_Prompt_. Copy each of the following rows word for word.

------ Given records ------

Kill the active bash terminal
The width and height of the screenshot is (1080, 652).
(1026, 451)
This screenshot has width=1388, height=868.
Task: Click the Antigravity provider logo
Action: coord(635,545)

------

_Reply to the task_.
Kill the active bash terminal
The width and height of the screenshot is (1080, 652).
(1026, 451)
This screenshot has width=1388, height=868.
Task: Click the Antigravity provider logo
Action: coord(635,545)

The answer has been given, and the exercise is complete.